You don't actually need a new contract you could have had an addendum to your existing contract, because in say 1 year you are eligible to make another flexible working request or you may even wish to return to your original contract. A new contract comes with additional risks, does it document your continuous employment date? Also a contract should clearly state that lunchbreaks are unpaid purely as clarification.

As the firm operate standard hours from 9.30 (and therefore the practice manager/first aider might not be at work at this time it's more of a risk to consider allowing these as a regular pattern of working) I would have suggested:

Start 9.30 (rather than 9am) and take a 30 minute lunch (to take into account the 20 minute legal break requirement) and leave at 4pm as you wished.

Or better in both parties favour, work 9am until 4pm with 30 minute lunch, with this option you work 32.5 hours and only miss out on 2.5 hours of productivity and salary.

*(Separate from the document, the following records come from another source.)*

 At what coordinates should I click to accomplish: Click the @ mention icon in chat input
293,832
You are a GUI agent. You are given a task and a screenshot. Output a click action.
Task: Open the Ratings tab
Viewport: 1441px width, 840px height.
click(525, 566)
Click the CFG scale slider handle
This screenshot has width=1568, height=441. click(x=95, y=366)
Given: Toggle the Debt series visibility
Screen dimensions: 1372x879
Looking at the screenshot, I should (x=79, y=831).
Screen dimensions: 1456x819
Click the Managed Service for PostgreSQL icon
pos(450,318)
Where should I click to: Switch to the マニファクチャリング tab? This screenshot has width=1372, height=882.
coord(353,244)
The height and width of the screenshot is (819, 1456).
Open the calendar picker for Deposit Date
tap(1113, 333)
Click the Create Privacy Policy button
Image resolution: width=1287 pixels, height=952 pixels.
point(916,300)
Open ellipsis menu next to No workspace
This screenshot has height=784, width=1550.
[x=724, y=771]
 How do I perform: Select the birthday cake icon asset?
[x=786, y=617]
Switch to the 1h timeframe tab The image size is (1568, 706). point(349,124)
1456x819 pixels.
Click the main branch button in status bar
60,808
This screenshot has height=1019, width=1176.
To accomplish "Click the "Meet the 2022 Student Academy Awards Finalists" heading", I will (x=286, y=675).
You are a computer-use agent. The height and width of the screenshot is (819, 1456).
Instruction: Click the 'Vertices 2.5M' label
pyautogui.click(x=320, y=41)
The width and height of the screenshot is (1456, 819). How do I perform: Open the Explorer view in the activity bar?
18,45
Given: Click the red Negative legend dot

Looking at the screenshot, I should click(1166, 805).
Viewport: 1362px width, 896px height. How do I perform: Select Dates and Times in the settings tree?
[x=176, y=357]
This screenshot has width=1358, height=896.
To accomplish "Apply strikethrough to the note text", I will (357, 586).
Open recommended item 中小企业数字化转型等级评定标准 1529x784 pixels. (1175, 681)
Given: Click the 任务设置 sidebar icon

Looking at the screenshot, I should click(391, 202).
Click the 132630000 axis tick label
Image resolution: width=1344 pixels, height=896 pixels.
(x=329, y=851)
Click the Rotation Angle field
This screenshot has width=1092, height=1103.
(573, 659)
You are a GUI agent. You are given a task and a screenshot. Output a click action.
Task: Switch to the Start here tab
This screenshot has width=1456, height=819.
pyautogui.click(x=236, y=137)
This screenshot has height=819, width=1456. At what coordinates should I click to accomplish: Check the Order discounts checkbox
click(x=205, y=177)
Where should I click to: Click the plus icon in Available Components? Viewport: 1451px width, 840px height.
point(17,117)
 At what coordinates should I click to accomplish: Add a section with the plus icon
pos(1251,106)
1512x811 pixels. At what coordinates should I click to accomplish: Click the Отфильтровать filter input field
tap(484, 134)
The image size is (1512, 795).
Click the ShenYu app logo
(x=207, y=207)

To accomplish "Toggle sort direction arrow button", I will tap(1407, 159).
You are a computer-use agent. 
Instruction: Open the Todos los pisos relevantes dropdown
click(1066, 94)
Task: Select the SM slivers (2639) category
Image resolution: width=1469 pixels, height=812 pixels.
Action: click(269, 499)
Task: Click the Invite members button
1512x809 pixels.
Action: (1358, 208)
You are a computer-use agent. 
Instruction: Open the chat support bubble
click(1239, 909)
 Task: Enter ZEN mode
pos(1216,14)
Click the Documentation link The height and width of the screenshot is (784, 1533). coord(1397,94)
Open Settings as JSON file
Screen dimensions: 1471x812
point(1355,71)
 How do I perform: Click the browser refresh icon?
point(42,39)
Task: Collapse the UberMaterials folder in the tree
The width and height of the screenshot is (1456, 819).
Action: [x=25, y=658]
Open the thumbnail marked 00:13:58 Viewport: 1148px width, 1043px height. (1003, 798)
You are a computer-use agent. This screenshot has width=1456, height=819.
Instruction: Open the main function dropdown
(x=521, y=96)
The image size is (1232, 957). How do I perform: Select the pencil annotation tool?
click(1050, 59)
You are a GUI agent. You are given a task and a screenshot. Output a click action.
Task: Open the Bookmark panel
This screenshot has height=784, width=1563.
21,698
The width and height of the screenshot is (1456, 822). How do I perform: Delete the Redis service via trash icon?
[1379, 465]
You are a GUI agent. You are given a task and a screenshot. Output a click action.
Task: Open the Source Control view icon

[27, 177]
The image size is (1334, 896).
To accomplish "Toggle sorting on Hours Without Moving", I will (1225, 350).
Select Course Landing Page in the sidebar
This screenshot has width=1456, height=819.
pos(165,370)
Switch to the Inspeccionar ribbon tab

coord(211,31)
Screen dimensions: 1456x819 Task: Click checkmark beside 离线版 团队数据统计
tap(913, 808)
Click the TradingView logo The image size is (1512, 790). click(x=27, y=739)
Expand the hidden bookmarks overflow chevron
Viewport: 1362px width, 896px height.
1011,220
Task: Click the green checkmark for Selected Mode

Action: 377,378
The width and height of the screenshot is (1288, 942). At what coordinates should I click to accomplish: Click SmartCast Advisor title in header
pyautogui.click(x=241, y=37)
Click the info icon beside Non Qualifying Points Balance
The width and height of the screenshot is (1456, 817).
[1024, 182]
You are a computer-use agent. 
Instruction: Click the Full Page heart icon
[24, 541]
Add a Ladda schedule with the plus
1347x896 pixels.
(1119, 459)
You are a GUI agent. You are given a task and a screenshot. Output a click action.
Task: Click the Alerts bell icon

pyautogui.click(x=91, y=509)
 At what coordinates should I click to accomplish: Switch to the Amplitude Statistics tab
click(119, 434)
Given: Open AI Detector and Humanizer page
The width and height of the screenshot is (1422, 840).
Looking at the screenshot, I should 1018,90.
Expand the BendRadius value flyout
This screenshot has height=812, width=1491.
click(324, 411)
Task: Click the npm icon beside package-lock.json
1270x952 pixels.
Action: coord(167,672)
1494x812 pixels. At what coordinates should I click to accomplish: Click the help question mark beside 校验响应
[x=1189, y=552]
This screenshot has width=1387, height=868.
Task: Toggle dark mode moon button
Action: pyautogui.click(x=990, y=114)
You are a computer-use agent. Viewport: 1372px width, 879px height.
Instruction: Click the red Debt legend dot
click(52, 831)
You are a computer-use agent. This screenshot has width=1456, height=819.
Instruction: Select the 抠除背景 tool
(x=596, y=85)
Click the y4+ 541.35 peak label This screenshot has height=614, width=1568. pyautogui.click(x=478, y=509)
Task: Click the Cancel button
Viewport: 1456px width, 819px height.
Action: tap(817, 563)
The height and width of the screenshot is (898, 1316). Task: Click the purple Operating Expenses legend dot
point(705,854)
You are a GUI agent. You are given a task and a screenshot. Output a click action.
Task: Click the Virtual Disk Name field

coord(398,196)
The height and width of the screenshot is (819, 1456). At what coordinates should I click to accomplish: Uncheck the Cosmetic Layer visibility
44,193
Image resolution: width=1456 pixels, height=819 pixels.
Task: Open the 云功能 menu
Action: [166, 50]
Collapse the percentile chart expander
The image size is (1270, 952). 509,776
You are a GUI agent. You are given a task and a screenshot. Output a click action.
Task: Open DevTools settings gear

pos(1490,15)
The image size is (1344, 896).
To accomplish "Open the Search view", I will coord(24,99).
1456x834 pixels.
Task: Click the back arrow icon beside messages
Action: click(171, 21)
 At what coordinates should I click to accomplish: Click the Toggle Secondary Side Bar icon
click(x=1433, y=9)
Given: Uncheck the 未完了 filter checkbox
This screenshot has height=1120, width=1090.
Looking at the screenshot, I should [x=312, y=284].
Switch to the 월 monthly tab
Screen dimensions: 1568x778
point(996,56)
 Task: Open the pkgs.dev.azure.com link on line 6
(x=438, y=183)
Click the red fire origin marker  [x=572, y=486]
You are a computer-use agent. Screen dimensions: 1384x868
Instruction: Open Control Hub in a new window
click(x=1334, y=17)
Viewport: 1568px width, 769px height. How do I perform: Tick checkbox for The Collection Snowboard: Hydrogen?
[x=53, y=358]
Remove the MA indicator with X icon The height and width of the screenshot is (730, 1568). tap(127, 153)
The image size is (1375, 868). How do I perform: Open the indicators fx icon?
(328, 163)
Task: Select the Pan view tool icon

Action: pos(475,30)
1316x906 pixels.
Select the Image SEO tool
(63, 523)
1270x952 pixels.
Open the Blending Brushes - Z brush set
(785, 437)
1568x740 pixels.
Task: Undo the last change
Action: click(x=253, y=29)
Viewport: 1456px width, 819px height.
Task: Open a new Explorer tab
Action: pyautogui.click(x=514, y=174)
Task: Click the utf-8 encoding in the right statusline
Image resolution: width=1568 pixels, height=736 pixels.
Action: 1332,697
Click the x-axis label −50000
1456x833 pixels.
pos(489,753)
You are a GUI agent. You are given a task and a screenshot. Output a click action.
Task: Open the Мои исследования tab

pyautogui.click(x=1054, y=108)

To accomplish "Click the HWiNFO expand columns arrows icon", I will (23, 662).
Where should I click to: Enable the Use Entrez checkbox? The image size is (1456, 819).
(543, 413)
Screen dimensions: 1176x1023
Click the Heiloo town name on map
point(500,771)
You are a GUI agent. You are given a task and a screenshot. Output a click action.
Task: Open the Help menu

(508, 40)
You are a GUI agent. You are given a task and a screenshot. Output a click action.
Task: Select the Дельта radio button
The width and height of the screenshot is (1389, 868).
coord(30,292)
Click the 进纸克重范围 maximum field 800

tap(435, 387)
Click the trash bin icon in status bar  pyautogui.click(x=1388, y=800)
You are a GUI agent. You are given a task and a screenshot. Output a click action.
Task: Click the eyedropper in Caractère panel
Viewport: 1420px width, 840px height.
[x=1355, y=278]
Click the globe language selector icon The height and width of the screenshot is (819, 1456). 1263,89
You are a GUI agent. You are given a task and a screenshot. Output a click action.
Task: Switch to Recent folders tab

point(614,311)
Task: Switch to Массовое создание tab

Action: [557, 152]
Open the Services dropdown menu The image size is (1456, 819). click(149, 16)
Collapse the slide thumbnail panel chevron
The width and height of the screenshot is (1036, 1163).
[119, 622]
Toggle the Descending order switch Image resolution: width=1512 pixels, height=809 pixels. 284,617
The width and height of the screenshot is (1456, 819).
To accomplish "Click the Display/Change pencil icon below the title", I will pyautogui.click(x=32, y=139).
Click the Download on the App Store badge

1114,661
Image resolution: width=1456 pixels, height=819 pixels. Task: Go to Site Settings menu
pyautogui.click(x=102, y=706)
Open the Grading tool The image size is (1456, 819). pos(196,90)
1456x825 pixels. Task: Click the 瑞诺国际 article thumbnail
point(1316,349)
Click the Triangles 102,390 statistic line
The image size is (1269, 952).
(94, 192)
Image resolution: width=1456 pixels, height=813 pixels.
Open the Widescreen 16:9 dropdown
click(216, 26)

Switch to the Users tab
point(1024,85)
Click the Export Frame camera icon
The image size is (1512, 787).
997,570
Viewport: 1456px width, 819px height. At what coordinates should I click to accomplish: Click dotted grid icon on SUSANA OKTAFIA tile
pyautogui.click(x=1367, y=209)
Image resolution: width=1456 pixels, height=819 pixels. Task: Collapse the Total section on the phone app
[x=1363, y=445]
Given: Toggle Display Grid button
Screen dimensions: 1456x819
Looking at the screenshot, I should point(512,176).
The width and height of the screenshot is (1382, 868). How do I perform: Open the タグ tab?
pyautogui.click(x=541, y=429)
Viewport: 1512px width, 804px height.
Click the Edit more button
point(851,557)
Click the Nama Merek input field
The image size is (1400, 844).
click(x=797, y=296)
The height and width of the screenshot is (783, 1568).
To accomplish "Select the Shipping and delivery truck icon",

However dependant on a risk assessment being conducted and considerations being made your suggestion 9am until 4pm (taking the hour each day for lunch) would also work well.

I think you need to consider more the benefits of taking the hour long lunch break - 30 minutes isn't really long enough to take a break away from your desk, eat, go for a walk, exercise etc. An hour break will rejuvenate and refresh you and set you up for the afternoon and the evening with your family.

If you wish for me to loook over your employment contract and advise do reply back.

Chottie · 02/04/2017 14:41

I work full time and no paid lunch hour. We were told by HR that under the European Working Directive after 6 hours you have to take a break of at least 20 mins. The lunch break is in addition to contractural hours.

Gingernaut · 02/04/2017 14:52

I work part time. 30 hours.

The WTD says something about an unpaid half hour break over 6 hours work.

So if I decide to work 5 hours one day and 7 hours the next, I have no break the first day and I have to be at work 7.5 hours the following day, half an hour of which is unpaid.

Gingernaut · 02/04/2017 14:56

Sorry, I meant my workplace interprets the WTD as unpaid, half hour break for every six hours of paid work.

If I try to submit a timesheet where I've not worked a break, the accounting software deducts half an hour from the total to account for the break I must have had.

The vast majority of us don't have a break and lie about our hours so that we're paid for the actual hours we've worked.

It's supposed to encourage a healthier, less stressful workplace apparently. Hmm

NapQueen · 02/04/2017 14:59

Surely legally they arent allowed to penalise a PTer?

I think you need to see a FT contract. If it states 40hpw, salary 50k or 40hpw (35hpw actual) salary 50k these are two different things with one inc paid lunch and the other not.

Blueroses99 · 02/04/2017 15:05

This is a zombie thread - presumably the OP has resolved the PT issue in the last 14 years!!

treaclesoda · 02/04/2017 15:13

The idea of MarcHRGuru trawling the internet for 14 year old mumsnet threads to post on so that he can set all the poor clueless women right with his superior knowledge has really made me Grin.

AlexanderHamilton · 02/04/2017 15:18

I work in payroll. No one in my firm from an unskilled labourer to the MD are paid for their lunch (half hour). However the men on site do get a paid 10 min breakfast break.